The man charged with shooting a woman he knew in a Crystal City office building on Wednesday had been convicted of a 1991 murder in Arlington, Virginia.

Mumeet Ali Muhammad also was released on his own recognizance before trial in D.C. on charges of threatening to shoot a man last month. And last week, he was arrested with a gun — which is illegal for a convicted felon to have — soon after a woman was granted a temporary restraining order against him. But D.C. prosecutors dropped the case.

Arlington County Commonwealth’s Attorney Theo Stamos was the county prosecutor in Muhammad’s murder conviction in 1992, when he was known as Tonie Macklin. She’ll put Muhammad on trial again in the Crystal City case on charges of aggravated malicious wounding, being a felon in possession of a firearm, and use of a firearm in the commission of a felony.

County police said Muhammad, 47, forced his way into an office suite in the 1500 block of Crystal Drive on Wednesday and assaulted a woman he knew. Muhammad shot the woman, and the police shot Muhammad. Both were taken to a hospital with critical injuries, but are expected to survive.

Stamos said it is “unconscionable” that Muhammad was released on his own recognizance despite receiving two stay-away orders, and having been arrested by U.S. Park Police near Fort Dupont Park in Southeast D.C. on Aug. 20.

Sources said Muhammad had suffered a slight injury — from handling the gun — after police responded to reports of shots fired. The gun was recovered by a police search dog in the park.

Also, court records show a woman was granted a temporary restraining order on Aug. 9, saying she feared for her life because of threats by Muhammad.

On Thursday, Stamos and police declined to provide more details about the relationship between Muhammad and the woman he shot, or the circumstances of the confrontation. It is unclear whether the woman who was shot had a restraining order against Muhammad.

“How is it that the courts released him on personal recognizance, given that he had a stay-away order and a violation?” Stamos said.

Kadia Karoma, a spokeswoman for the United States Attorney’s Office for the District of Columbia, was asked to explain why prosecutors chose not to prosecute Muhammad, a convicted felon who allegedly had a gun and was the subject of a restraining order.

“We can’t comment at this time because of the pending case,” Karoma told WTOP.

D.C. court records show while Muhammad had failed to meet all conditions of contacting D.C.’s Pretrial Services Agency, he had not violated any stay-away orders, and there were no warrants for his arrest.

Back in 1992, Muhammad, while he was known as Macklin, was sentenced to 37 years for murder and use of a firearm in the commission of a felony in the July 13, 1991, death of Shawn Herbert, in Arlington.

Although the sentence called for Macklin to remain in prison until 2029, “his conviction came before Virginia ended parole in 1995,” Stamos said.

Charging documents quote Muhammad as saying he was released two years ago.

On July 15, 2019, Muhammad was arrested in D.C., accused of punching and threatening a man.

“Mother[expletive], if you don’t come here I’m going to shoot you in the [expletive] head right now,” Muhammad allegedly told the man.
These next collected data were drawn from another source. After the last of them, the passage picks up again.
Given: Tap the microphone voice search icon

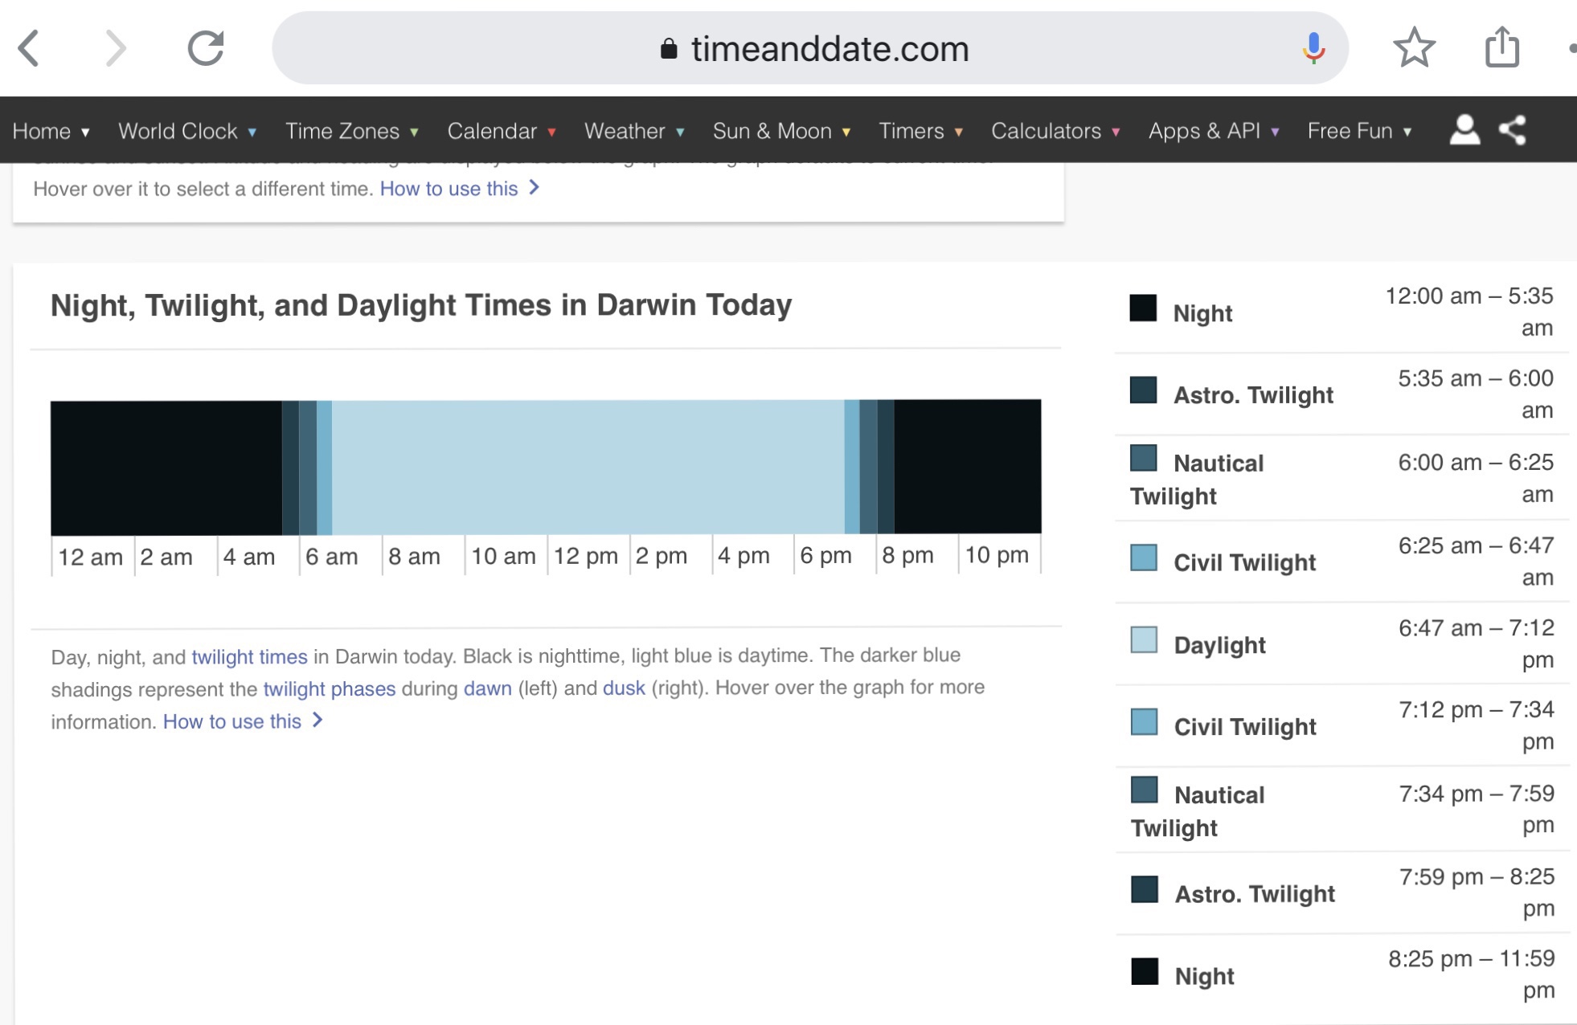Looking at the screenshot, I should 1313,48.
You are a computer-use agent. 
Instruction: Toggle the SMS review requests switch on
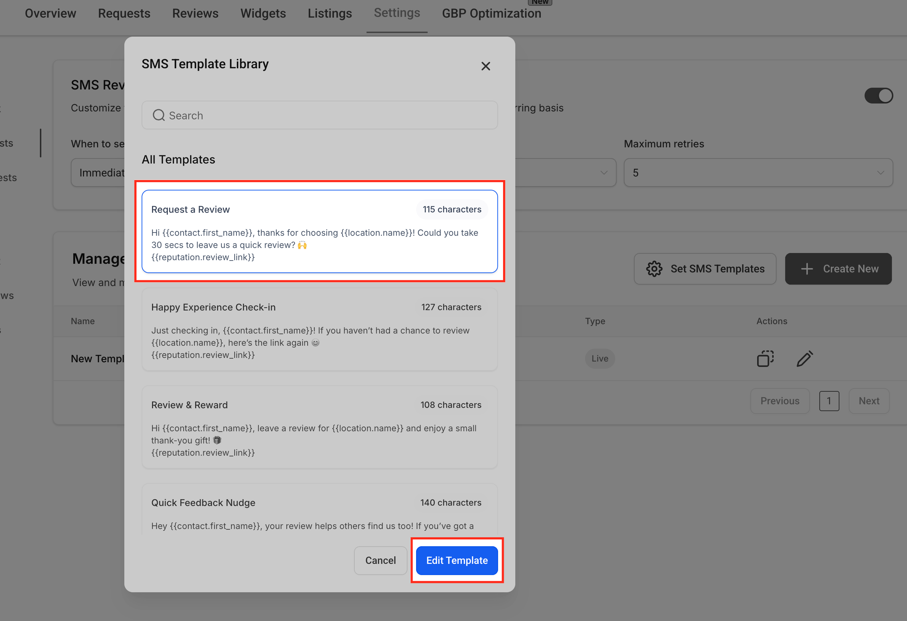tap(879, 95)
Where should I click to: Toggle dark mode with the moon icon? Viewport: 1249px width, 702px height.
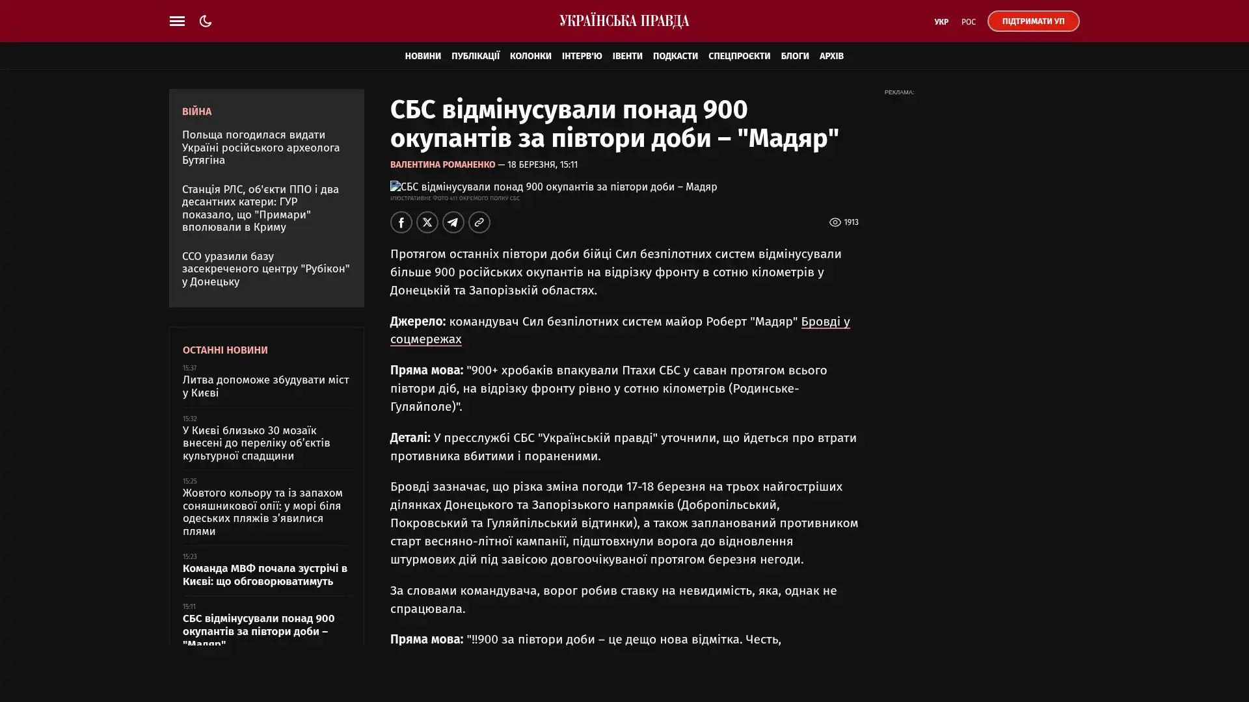pyautogui.click(x=206, y=21)
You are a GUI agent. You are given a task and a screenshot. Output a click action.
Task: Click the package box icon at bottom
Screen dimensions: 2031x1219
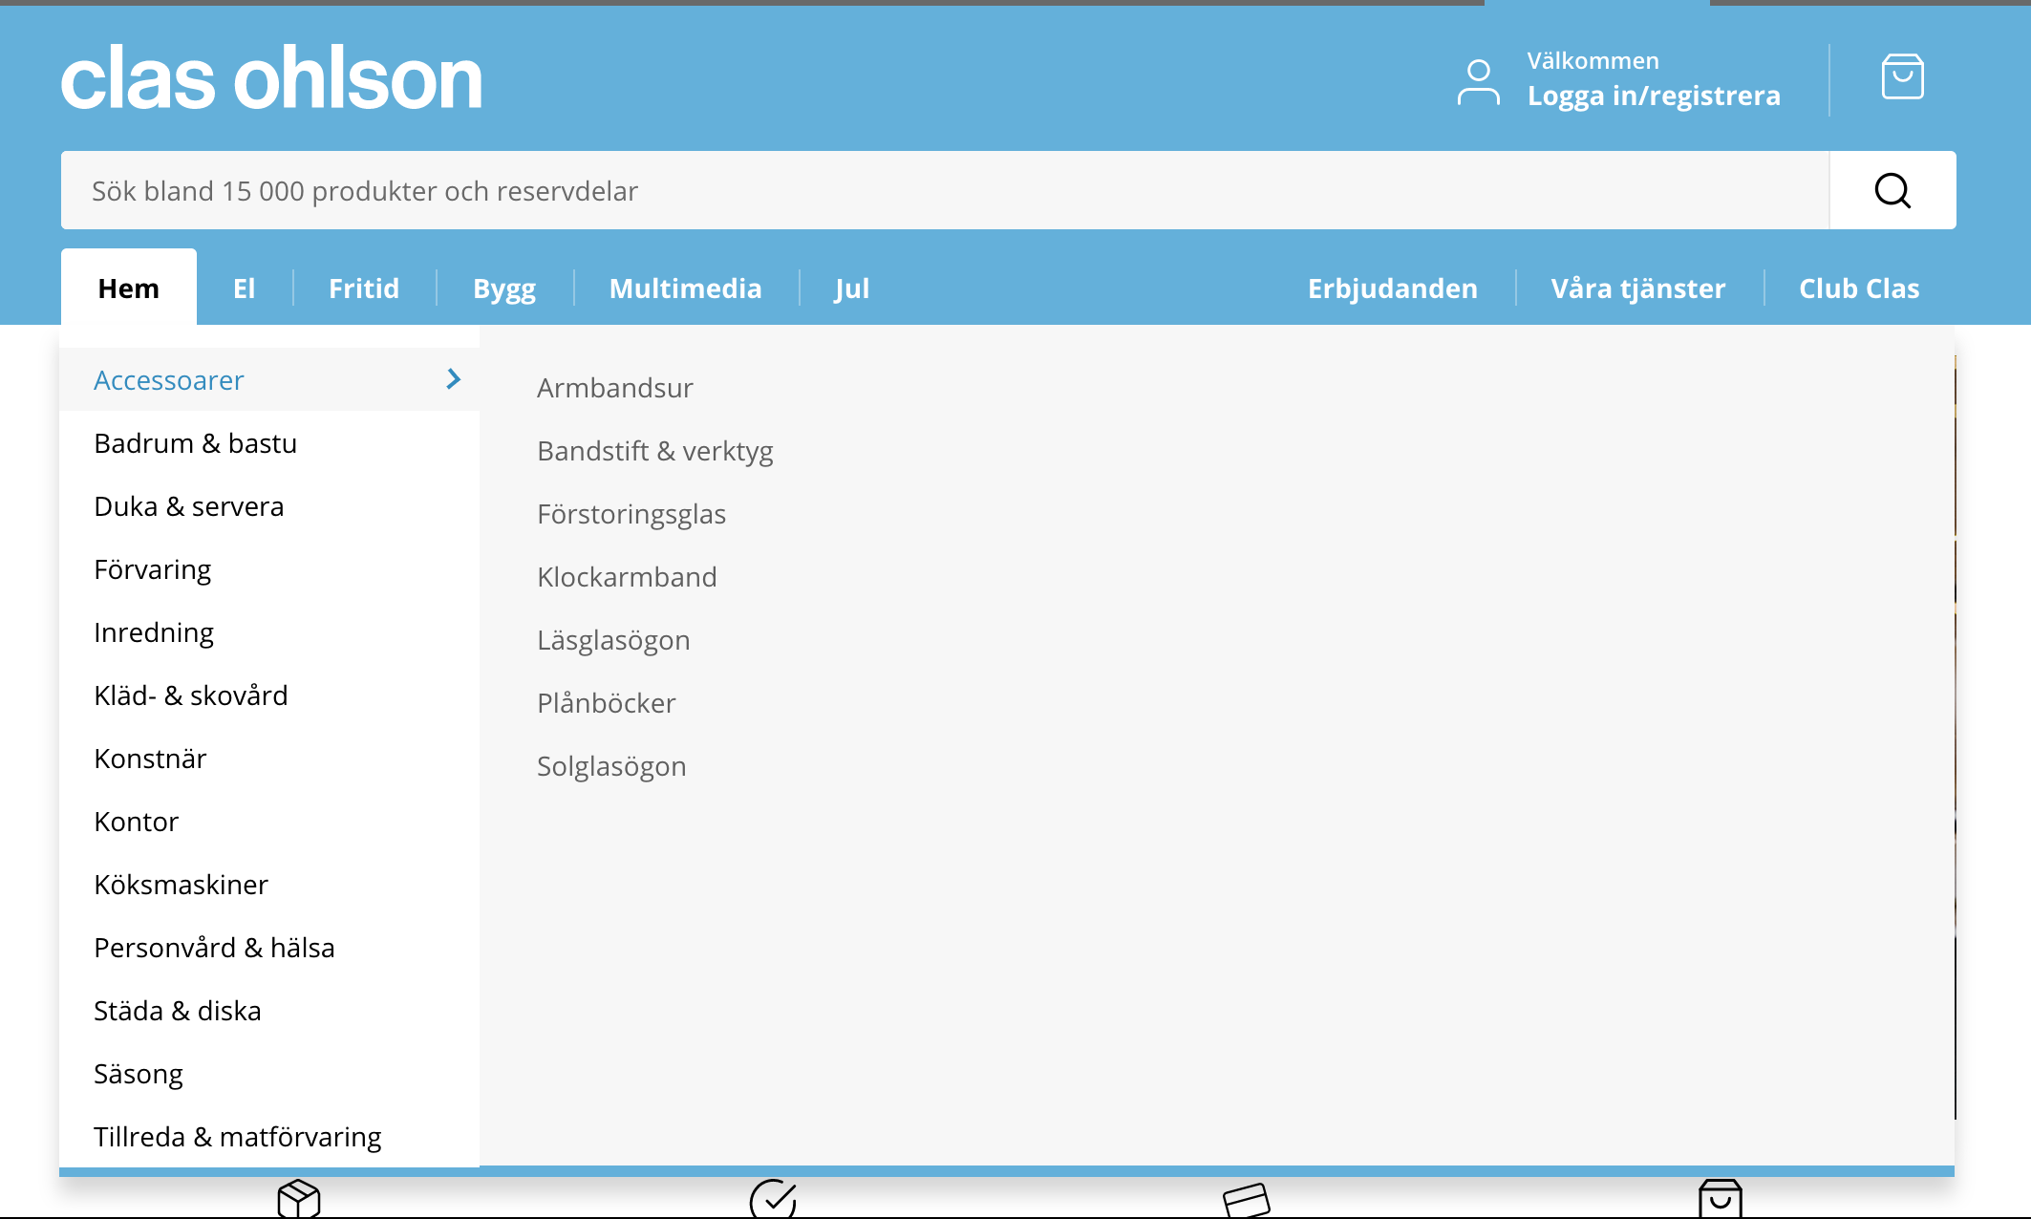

A police search determined Muhammad did not have any weapons on him.

Muhammad is charged with two misdemeanors in the District: simple assault and attempted threats to do bodily harm.

After Muhammad pleaded not guilty, D.C. Superior Judge Errol Arthur ordered him to stay away from the man he allegedly threatened and the location where the threat was made, according to court records.

On Aug. 19, Muhammad was released on his own recognizance by Judge Patricia Broderick, with another stay-away order from the man in D.C. Muhammad was arrested the next day by Park Police for the federal gun charge that was later dropped.

Asked how she felt about prosecuting Muhammad again for a violent crime after securing a murder conviction in 1992, Stamos was blunt: “I think it’s incredibly unfortunate and distressing, that a man convicted of a murder in 1991 can be embroiled in another act of violence involving the use of firearms.”

Muhammad’s first court appearance regarding the Crystal City shooting hasn’t yet been scheduled.